Les collectivités locales ont connu un excédent de 4, 7 milliards d’euros à la fin de l’année 2021 en raison d’une dynamique des recettes très supérieure à celle des dépenses. C’est une situation qui contraste très nettement avec celle des autres administrations publiques. Et la crise sanitaire a renforcé cet écart.
En 2021, l’État porte la quasi-totalité du déficit – 89 % –, alors que les collectivités locales sont en excédent. C’est la conséquence d’un fort soutien de l’État tout au long de la crise, mais également des réformes successives de la fiscalité locale, compensées par des ressources pérennes et dynamiques.
Mais ne nous y trompons pas : derrière cette question, nous sommes face à un véritable choix de doctrine, qui devra intervenir dans les années qui viennent. Et les scénarios de la Cour permettent d’en peser les conséquences.
La liberté qui va avec le levier de fiscalité locale s’accompagne nécessairement d’un recul de l’État dans son rôle de garant de la stabilité des ressources des collectivités. Nous devrons donc faire des choix.
Philippe Séguin, alors Premier président de la Cour des comptes, affirmait déjà : « Considérer qu’il est trois acteurs autonomes, de même niveau, l’État, la sécurité sociale et les collectivités locales, n’est pas réaliste. En réalité, l’État est le seul maître du jeu. Car, précisément, il fixe les règles du jeu. Les finances publiques sont un tout, et l’État porte la responsabilité pleine et entière de leur évolution. »
Pour nous, parlementaires, élus locaux et citoyens, cela signifie trois choses.
La première, c’est que dans un contexte de contrainte forte sur nos finances publiques, chacun doit prendre sa part au rétablissement des comptes de la Nation. Et toute réforme des finances locales devra prendre en compte ce juste équilibre entre l’État et les collectivités locales dans la réduction du déficit. Élus de nos territoires, nous ne devons jamais oublier la responsabilité collective qui nous incombe s’agissant des finances de la Nation.
La deuxième, et c’est ce qu’affirmait le Premier président, toute réforme d’ampleur devra se faire en concertation avec les élus. Cela nous oblige à laisser de côté nos querelles du moment pour discuter avec responsabilité du juste niveau d’organisation et de l’adéquation des ressources aux besoins.
Là encore, le rapport de 2009 est sans appel sur les échecs du passé. Pour atteindre une véritable péréquation, il aurait fallu accepter de remettre en cause certaines situations acquises, mais cela n’a pas été fait. Et, je cite le Premier président, à l’époque, « l’objectif de péréquation est resté secondaire ».
Dans ce contexte, et tributaire des erreurs du passé, le projet de loi de finances pour 2023 apporte la seule réponse possible sans recourir à une réforme radicale. Je pense à l’annonce par la Première ministre de l’augmentation de la DGF pour compenser les variations à la baisse qu’aurait pu entraîner la péréquation – Mme la ministre vient de nous confirmer cette annonce. Il s’agissait de trouver la solution la plus équilibrée pour compenser les variations annuelles et préserver nos collectivités sans peser trop lourdement sur nos finances publiques.

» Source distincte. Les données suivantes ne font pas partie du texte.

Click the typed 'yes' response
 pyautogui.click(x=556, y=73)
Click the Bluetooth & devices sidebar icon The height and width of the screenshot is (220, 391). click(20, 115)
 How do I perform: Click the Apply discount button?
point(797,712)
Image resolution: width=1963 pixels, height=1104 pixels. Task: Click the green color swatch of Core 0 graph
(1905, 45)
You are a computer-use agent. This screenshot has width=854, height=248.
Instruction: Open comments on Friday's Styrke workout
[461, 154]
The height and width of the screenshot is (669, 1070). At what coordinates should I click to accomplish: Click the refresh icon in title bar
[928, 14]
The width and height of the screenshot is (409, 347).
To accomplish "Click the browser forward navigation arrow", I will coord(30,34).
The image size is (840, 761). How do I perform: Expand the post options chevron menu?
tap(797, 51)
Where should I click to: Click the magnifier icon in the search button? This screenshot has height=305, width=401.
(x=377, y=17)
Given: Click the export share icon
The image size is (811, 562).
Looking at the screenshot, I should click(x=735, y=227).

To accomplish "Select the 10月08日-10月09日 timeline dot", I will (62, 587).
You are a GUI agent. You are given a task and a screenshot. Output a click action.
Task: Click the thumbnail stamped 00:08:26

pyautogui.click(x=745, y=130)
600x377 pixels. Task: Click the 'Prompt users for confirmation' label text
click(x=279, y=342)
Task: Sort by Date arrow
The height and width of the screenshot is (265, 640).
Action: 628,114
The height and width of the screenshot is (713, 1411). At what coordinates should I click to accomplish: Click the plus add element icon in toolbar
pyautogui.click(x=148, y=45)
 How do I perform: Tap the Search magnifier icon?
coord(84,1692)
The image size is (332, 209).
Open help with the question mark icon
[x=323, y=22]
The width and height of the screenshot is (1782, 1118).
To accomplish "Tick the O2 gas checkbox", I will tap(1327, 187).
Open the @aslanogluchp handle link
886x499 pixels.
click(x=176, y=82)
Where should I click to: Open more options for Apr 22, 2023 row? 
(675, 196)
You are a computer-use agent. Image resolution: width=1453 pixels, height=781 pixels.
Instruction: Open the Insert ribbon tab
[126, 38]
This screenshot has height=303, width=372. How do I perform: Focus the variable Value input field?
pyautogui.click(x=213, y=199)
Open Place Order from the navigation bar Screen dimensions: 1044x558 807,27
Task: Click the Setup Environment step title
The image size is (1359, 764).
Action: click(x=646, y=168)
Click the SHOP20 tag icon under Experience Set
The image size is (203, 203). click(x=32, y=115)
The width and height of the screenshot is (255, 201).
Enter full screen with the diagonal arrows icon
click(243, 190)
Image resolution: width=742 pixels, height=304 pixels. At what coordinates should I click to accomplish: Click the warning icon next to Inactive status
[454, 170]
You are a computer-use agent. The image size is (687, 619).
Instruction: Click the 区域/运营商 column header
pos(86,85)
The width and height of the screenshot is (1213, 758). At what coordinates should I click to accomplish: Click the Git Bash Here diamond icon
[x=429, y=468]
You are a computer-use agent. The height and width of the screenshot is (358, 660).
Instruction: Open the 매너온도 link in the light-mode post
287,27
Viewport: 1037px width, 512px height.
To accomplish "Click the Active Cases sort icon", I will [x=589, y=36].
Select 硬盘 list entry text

La troisième enfin, c’est que nous devons accepter de revoir en profondeur le système de péréquation pour mettre fin aux inégalités de destin et rétablir l’égalité entre les territoires. Je cite de nouveau le Premier président dans sa présentation de 2009 : « La République, c’est la solidarité nationale et il ne faudrait pas que la décentralisation devienne l’alibi de son affaiblissement ».
La France a eu besoin d’un pouvoir fort et centralisé pour se faire. Elle a aujourd’hui besoin d’un pouvoir décentralisé pour ne pas se défaire. La question qui doit dès lors nous occuper est celle de l’équilibre entre le principe d’autonomie financière consacré dans la Constitution, l’équité, la cohésion entre les territoires et la responsabilité de chacun du point de vue de nos finances publiques.